My parents lived near Washington DC at the time, and so it was a big trip for them. I don’t know if this was common at the time, but they spent nearly a month in Hawaii and toured all the islands. Of all the things they saw, here is the story that my Dad always told about Hawaii:

On one of the islands, I’m not sure he told us the name of it or perhaps didn’t even remember it himself, there is a beautiful beach at the end of the road. Behind the beach are towering walls of black volcanic mountains, covered in lush green forest, and full of wild orchids. Dad has always loved flowers of all sort, and what could be more exotic to a native of Ohio than orchids blooming in the wild.

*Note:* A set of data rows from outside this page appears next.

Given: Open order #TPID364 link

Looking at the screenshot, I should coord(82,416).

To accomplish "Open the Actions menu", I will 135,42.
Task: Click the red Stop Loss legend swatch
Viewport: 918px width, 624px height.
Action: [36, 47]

He had heard or read that there is another beach over the cliffs, but the only way to get there is a steep trail. So my mother stayed at the end of the road with my infant brother, and my father tackled the trail in search of orchids and the other beach.

After some time on the difficult trail, my dad finally reached the other beach. His story didn’t say whether he saw any orchids, chances are slim right along the trail. But, probably even better, what he saw at the beach were naked women. He called it a nudist beach, but I’m sure they were hippies that he saw there, on their peregrinations between Taylor Camp and Kalalau. He clearly remembers the sea cave to the right of the stream, because that’s where they were hanging out.

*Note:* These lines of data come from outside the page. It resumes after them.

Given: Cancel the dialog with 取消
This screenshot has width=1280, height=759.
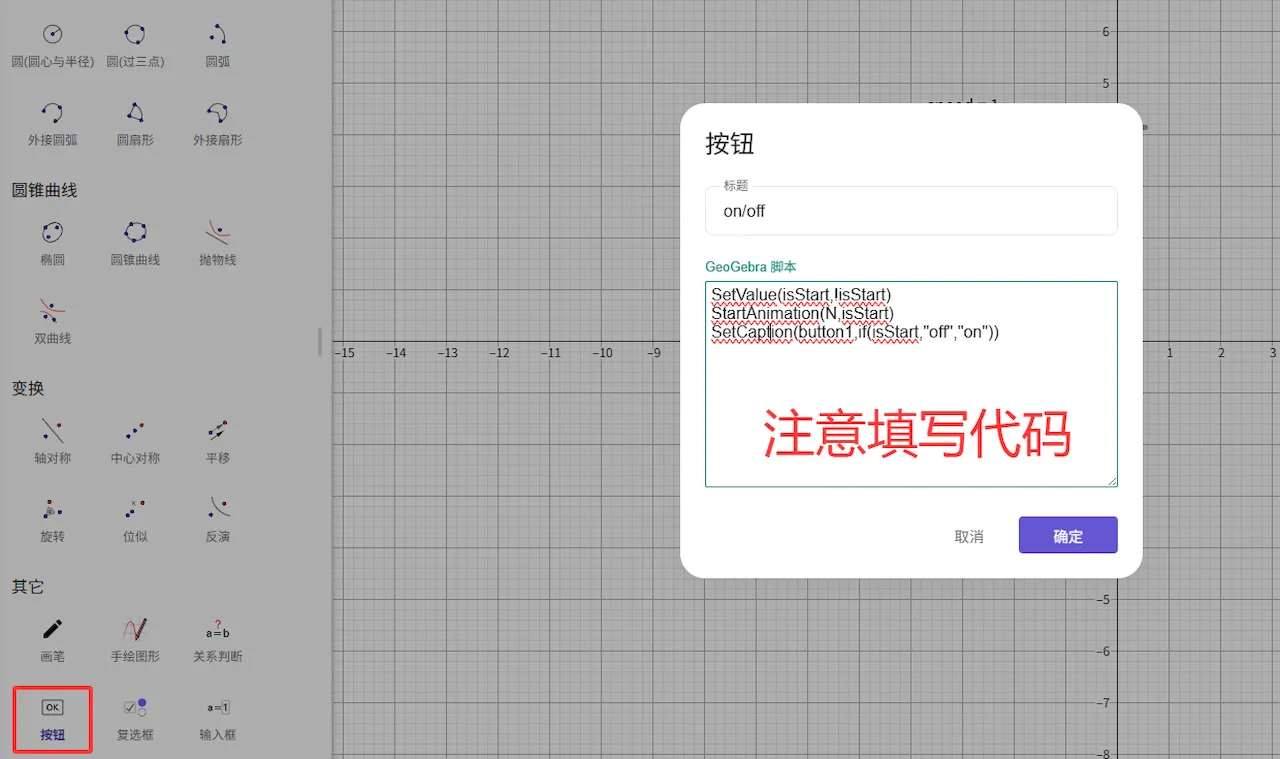Looking at the screenshot, I should [x=968, y=536].
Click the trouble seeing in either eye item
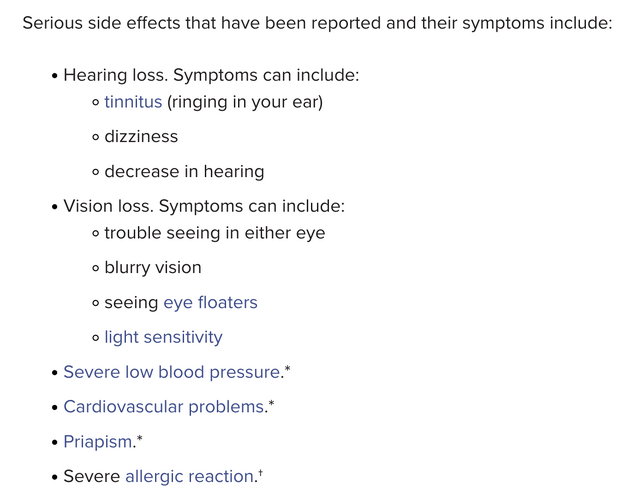 point(215,233)
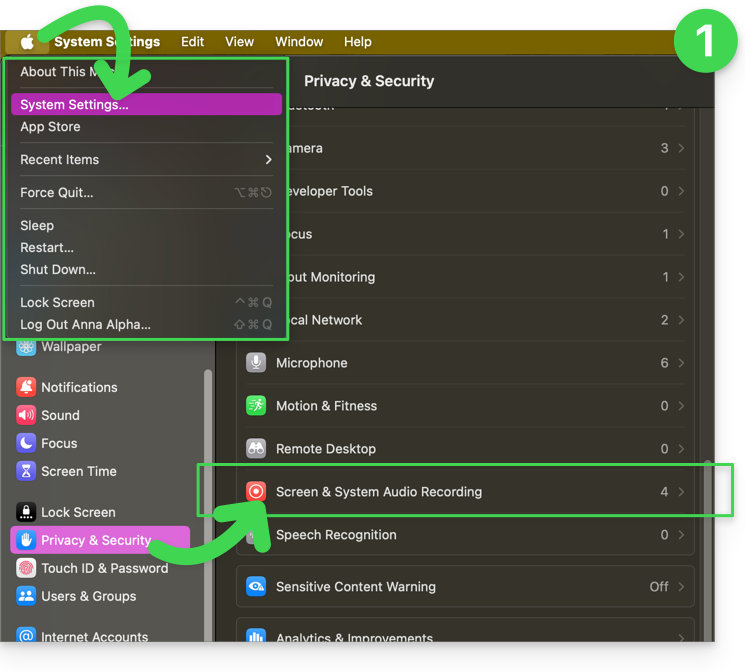Open Speech Recognition row chevron

[681, 535]
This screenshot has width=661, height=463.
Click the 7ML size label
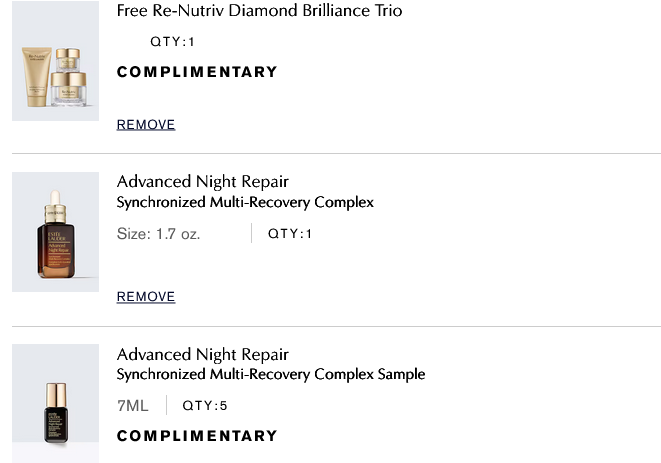pos(132,406)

Then he learned that the trail continued, up over the ridge to another beach, then another, and another, and every one of them a “nudist beach,” like paradise on earth. But he had to turn around and go back to the beach at the end of the road. I’m not sure what my Mom’s reaction to this story was, or whether he even told her at first, but when he told the story later, he often said he wanted to go back and see all those other beaches.

It would be another 20 years until I saw Honolulu for myself, and another 10 more until I saw Kaua’i, where I hiked the entire Kalalau trail on my first visit. I can’t really say I was following my Dad’s vision, because I was following my girlfriend, now wife, who knew the trail and its inhabitants—and we were part of the naked crowd in Kalalau. A year later, we moved there, my parents came to visit, and my Dad finally got his wish: my Mom dropped us off at Ke’e trailhead, and we hiked the trail together, all the way to Kalalau. And you know what? He was half right. The trail between Hanakapi’ai and Kalalau has absolutely no beach access for 9 miles, but the naked hippie-chicks are still there. Not so much in Hanakapi’ai anymore, but definitely in Kalalau and sometimes along the trail, walking around like Eve in the Garden of Eden.

So Dad, thanks for the stories about far-off places, thanks for sparking my imagination about Kaua’i, and thanks for sharing your love of hiking and beautiful scenery. And now I realize why I’m always driven to see what’s just over the next ridge.

… And no, I wasn’t conceived in Hawaii, as it later occured to me to ask my mother. Which is too bad because not only would it give me a native connection to the islands, it would’ve given me bragging rights over my globe-trotting brother.

Printed from: http://great-hikes.com/blog/happy-fathers-day/.
© 2024.


  1. Debi says:

    Cool story, Andy, and I’m glad you were able to make it come around full circle for your Dad. Happy Father’s Day to you!

  2. Debi says:

    BTW, aren’t you in the Bay Area now? You might enjoy this…


  3. Debi says:

    Hmmm… I think your blog just “ate” a comment that I put a link in… I’ll try another way…

    If memory serves you’re in the Bay Area now (East Bay, I think), and there’s a monthly kani kapila at Oakland’s Tiki Tom’s on the third Sunday of each month. There’s a great lineup scheduled for Father’s Day.

    fyi, fwiw, etc.

  4. Andy says:

    Hi Debi,

    Thanks for reading, and yes, my spam filter ate the comment with the link, but I fished it out. And thanks for the kanikapila tip, we’ll have to check it out sometime. We missed it this weekend because we went camping, which is why I posted this article early and why the comments, which are moderated, don’t appear until now.

  5. tara says:

    What a great story, I love it. Lived on Kauai for 4 yrs in Kalaheo and Kekaha. When you first described a beautiful beach at the end of the road, with towering cliffs of volcanic rock, I pictured Polihale – my fav beach in the world.

  6. Mary says:

    I’m working on a novel set in Kauai, specifically along the Kalalau Trail, and would greatly appreciate the opportunity to occasionally ask you for commentary on a description of the environment. I lived on Oahu for three years and experienced Hurricane Iniki. The closest I came to the Trail was Ke’e beach, where I noticed Boy Scouts entering the trail head, and on a boat ride that paralleled the Na Pali Coast. Your website has already been helpful in my research, so I extend my gratitude to you for maintaining it.
    Mary (July 15, 2009)

  7. Andy says:

    Hi Mary,

    I’d be glad to answer any questions about Kalalau that I can. I should probably write a post about Kalalau “in print” as I know of several books and movies set there. Thanks for reading.